## Activity
Retype, word for word, the line holding "This screenshot has height=438, width=892." and each line after it down to the end of the data; pictures are not copied.
((
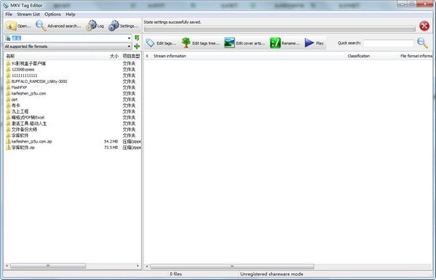Viewport: 436px width, 280px height.
Task: Click the quick search magnifier icon
Action: [x=423, y=43]
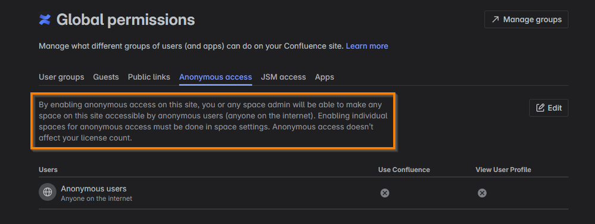Switch to the Apps tab

325,77
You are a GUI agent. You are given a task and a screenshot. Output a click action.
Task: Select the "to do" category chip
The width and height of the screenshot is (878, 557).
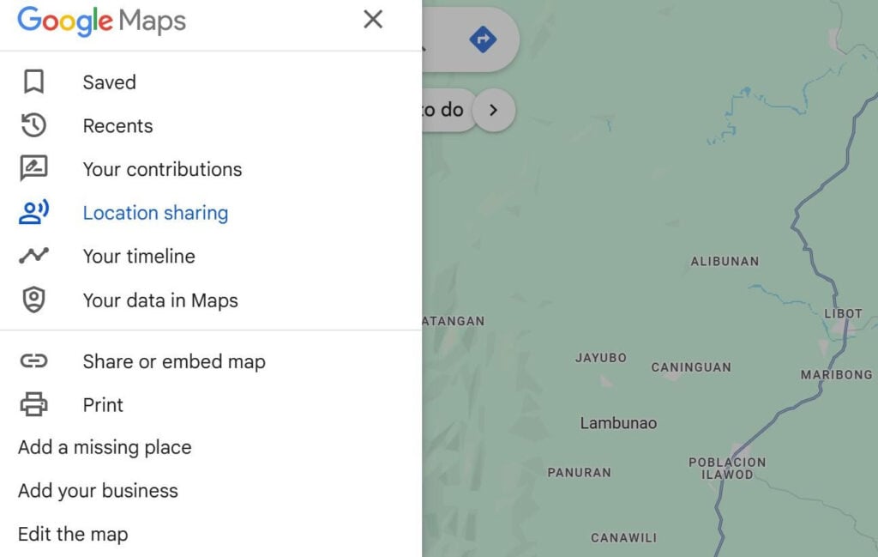pos(446,110)
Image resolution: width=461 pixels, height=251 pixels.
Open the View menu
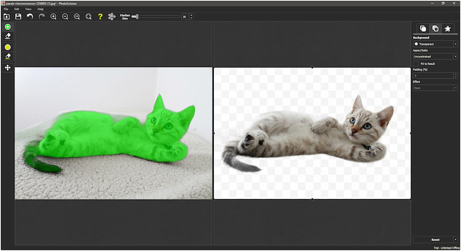point(28,9)
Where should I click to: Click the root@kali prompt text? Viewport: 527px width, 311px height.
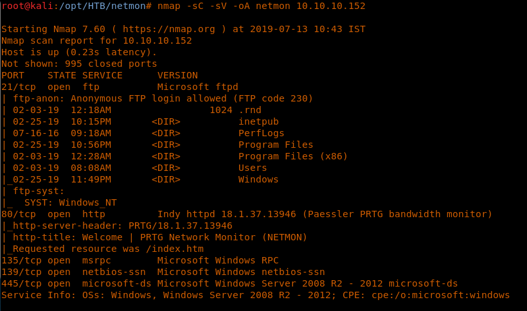tap(24, 6)
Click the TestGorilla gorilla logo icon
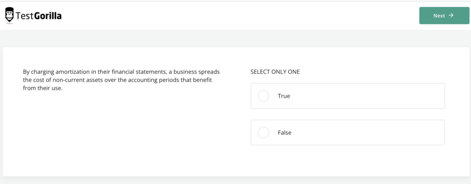This screenshot has height=184, width=471. 9,16
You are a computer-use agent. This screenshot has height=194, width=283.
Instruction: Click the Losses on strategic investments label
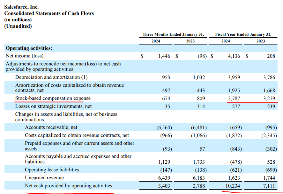point(53,106)
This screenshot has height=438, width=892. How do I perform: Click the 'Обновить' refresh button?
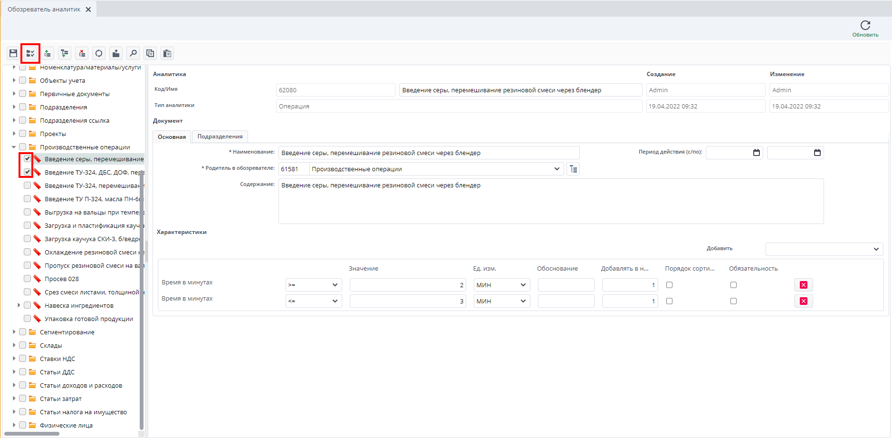click(865, 29)
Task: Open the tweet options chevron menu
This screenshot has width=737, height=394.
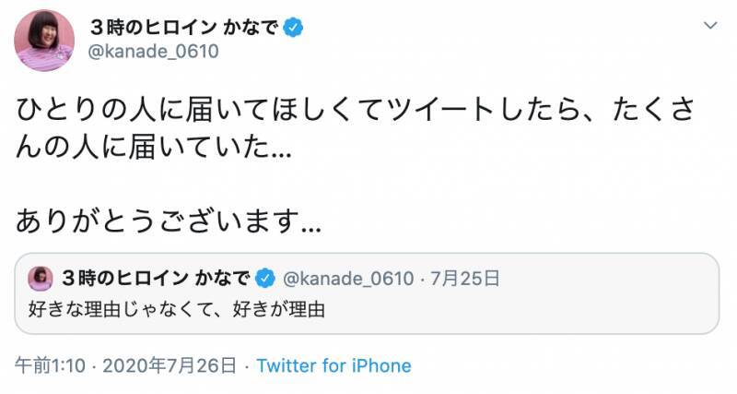Action: click(x=707, y=27)
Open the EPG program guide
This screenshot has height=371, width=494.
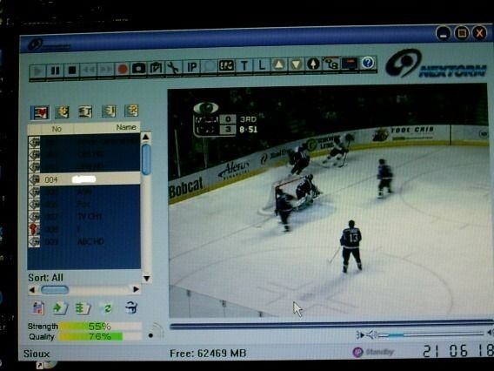[226, 65]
))
## Finished task
This screenshot has height=438, width=892. How do I perform: Click the 'Обновить' refresh button?
click(865, 29)
Task: Open the tweet options chevron menu
This screenshot has width=737, height=394.
Action: click(x=707, y=27)
Open the EPG program guide
This screenshot has height=371, width=494.
[226, 65]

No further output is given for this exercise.